How do I know when it’s time to give in and go to the hospital?

This is the worst depressive episode I've ever had. Not the longest, but the worst. Idk what's going on inside my brain but it feels like all my serotonin just up and left for winter break. But I have a hard time judging how bad things are and when it's time to take it seriously.

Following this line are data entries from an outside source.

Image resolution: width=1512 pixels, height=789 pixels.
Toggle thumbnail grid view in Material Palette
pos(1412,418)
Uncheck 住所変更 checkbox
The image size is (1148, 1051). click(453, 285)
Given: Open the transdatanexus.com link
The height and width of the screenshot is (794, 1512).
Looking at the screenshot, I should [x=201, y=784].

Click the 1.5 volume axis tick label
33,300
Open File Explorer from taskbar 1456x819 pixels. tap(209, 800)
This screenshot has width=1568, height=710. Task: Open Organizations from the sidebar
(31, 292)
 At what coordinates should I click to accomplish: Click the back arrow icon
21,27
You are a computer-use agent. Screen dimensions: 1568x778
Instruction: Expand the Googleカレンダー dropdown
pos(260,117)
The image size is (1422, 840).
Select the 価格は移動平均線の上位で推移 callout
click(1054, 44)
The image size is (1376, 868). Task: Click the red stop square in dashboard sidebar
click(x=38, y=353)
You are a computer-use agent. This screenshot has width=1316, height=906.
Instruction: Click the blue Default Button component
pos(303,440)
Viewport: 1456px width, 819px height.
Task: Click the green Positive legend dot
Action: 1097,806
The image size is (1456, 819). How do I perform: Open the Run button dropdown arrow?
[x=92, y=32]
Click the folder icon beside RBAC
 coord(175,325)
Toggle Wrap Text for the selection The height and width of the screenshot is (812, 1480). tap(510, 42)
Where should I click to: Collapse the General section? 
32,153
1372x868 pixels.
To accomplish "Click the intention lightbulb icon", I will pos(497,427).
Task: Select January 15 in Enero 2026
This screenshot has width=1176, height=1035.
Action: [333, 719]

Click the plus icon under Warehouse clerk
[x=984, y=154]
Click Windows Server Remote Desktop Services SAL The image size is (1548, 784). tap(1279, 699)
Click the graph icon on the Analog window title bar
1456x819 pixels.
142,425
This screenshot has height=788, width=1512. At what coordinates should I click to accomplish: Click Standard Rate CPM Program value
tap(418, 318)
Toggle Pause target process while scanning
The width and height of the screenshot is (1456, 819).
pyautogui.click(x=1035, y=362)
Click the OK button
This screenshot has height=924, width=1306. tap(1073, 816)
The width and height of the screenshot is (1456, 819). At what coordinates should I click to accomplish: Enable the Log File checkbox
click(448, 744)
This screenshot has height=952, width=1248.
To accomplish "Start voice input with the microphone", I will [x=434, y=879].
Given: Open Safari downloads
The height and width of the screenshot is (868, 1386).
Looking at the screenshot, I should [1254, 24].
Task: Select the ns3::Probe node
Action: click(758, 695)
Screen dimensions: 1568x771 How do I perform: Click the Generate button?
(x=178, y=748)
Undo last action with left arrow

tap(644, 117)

Facts are:

I haven't had the energy to shower in a week

I sleep 12 hours a night and then take 3-4 hour naps

I do nothing but smoke weed and watch jeopardy in bed

I binge eat like crazy or eat nothing at all for 2-3 days straight

Moving at all takes the same amount of energy as sprinting normally would

I have lost pretty much all joy

I haven't left the house in a week except to go to therapy once and my boyfriend's twice

BUT

I'm able to get some work done still (I work from home) (my motivation being if I don't, I can't pay rent) even though it's the only thing I'm able to do all day

I can feed my cats

I spend time with my roommate sometimes

I wash my face and brush my teeth twice a day

I still text people

Basically, I just wanna know, when should I be worried? I'm not feeling particularly suicidal. Like, I'm not gonna kill myself. But I'm worried that if it keeps going like this I'll just give up, you know? I take meds. They're just not working right now I guess. I'm seeing my psychiatrist in a couple of days.